* Task 1 *
In the text on COVID's effects on the middle market, how many U.S. middle-market deals were recorded in May?
* Task 2 *
Write the next part of the text on COVID's effects on the middle market, picking up after its last sentence.

____ Extract to read

COVID Effects on the Middle-Market
Corona’s impact on private equity middle markets has been somewhat catastrophic, as it has been on the world economies. Especially, the middle-market deal making had been affected tremendously in the past couple of months in the wake of the ongoing pandemic.
According to PitchBook, a US-based market research firm that deals in collecting private equity and capital markets’ data, after having gone through a strong Quarter 1 registering 3,000+ deals, the related volume in the U.S. decreased significantly in Quarter 2, with 538 middle-market deals in April, & 390 in May. These are the circumstances of the middle-market U.S private equity firms, however, across the globe, the patterns registered, are similar.
Middle-Market Sponsors Struggling to Manage the Crisis
For a majority of middle-market private equity investment firms, in the past few months, coping with the crisis has become the focus instead of getting engaged in the buyout deals. Managing their existing portfolio firms has taken the utmost importance at this point in time under the crisis.

________
____ Entries supplied

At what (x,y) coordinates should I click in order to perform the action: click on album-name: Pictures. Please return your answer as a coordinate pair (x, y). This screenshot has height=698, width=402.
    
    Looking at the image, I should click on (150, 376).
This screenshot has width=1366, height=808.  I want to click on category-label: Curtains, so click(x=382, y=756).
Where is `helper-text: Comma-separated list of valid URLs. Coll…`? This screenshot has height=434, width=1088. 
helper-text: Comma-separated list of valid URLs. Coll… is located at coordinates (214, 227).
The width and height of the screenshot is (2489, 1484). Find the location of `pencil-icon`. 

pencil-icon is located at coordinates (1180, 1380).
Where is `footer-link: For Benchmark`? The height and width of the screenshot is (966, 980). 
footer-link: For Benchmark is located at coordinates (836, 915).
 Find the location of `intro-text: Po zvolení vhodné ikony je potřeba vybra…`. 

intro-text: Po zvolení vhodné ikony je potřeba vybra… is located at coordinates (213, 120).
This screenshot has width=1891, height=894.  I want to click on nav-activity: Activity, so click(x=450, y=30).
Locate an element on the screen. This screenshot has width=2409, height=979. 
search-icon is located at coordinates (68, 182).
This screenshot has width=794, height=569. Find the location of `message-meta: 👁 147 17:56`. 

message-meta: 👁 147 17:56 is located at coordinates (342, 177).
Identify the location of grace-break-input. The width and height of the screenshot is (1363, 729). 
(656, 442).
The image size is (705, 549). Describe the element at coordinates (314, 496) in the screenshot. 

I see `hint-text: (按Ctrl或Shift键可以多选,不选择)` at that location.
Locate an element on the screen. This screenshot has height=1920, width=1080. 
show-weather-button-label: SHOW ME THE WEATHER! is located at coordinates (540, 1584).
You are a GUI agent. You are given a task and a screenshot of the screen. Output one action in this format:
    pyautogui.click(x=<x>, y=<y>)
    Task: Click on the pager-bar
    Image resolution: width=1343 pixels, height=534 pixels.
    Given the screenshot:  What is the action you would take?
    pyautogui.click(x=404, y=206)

________

* Response area 1 *
390

* Response area 2 *
Besides all of this, the dry powder stock of top private equity firms in the US still remains intact. This can be estimated by the fact that in the quarter 2nd of 2019, a staggering $740 billion was stored in the private equity funds of the US. The pressure continues to build across the markets to leverage the high liquidity available to the mid-market PE investors.
Potential Impact on Conventional Leveraged Buyout Deals
As witnessed in the recent past, we expect that in the near future too, there will flourish buyer-friendly deals. Buyers, lately, have been following protracted timeline deals so as to buy more time for conducting due diligence, and to make business conversations with the sellers before finalizing, and signing deals.
Before COVID crisis, the deals were made with a no-seller-indemnity clause, that later changed, with the present ongoing deals carefully considering seller indemnification coverage. That being said, among the majority of upcoming middle-market transactions that will get carried out by the best private equity firms in the US, we can expect an increased use of warranty insurance and representation, as means to managing risks.
However, rates are still unaffected in the wake of the long-ongoing crisis as of now. Further, one can sense a potential inclination of the private equity industry towards the buyer’s diligence process and underwriting in the near future.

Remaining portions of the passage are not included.